[Data drawn from a collection]
— begin —
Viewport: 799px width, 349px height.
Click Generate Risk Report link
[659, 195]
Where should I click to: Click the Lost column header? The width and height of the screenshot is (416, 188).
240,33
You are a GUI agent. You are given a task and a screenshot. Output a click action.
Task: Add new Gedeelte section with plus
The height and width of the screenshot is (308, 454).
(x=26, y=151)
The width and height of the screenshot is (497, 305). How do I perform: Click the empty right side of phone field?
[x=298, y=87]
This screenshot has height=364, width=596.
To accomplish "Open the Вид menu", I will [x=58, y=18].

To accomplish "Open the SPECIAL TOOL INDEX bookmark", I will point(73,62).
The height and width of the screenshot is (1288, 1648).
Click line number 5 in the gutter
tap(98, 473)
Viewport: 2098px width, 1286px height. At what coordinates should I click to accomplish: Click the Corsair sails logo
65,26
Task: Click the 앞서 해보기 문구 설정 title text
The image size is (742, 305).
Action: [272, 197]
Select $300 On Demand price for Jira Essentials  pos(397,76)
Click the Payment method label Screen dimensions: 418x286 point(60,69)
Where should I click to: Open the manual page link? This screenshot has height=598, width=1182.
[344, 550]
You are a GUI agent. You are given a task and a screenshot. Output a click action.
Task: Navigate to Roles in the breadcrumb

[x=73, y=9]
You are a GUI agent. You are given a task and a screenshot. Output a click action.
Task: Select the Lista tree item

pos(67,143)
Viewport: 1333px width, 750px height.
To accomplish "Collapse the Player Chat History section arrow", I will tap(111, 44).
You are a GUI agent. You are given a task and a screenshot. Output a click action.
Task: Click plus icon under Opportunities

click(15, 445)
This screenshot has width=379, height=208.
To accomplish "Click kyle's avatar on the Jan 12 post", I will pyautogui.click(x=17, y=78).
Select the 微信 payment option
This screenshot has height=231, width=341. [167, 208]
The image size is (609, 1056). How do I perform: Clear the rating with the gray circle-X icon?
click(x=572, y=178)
— end —
> [What to produce]:
Copy the records from the line containing "Select the 微信 payment option" through the end of the records, inclusive, swapping "rating" for "score" and changing nothing else.

> [Task answer]:
Select the 微信 payment option
This screenshot has height=231, width=341. [167, 208]
The image size is (609, 1056). How do I perform: Clear the score with the gray circle-X icon?
click(x=572, y=178)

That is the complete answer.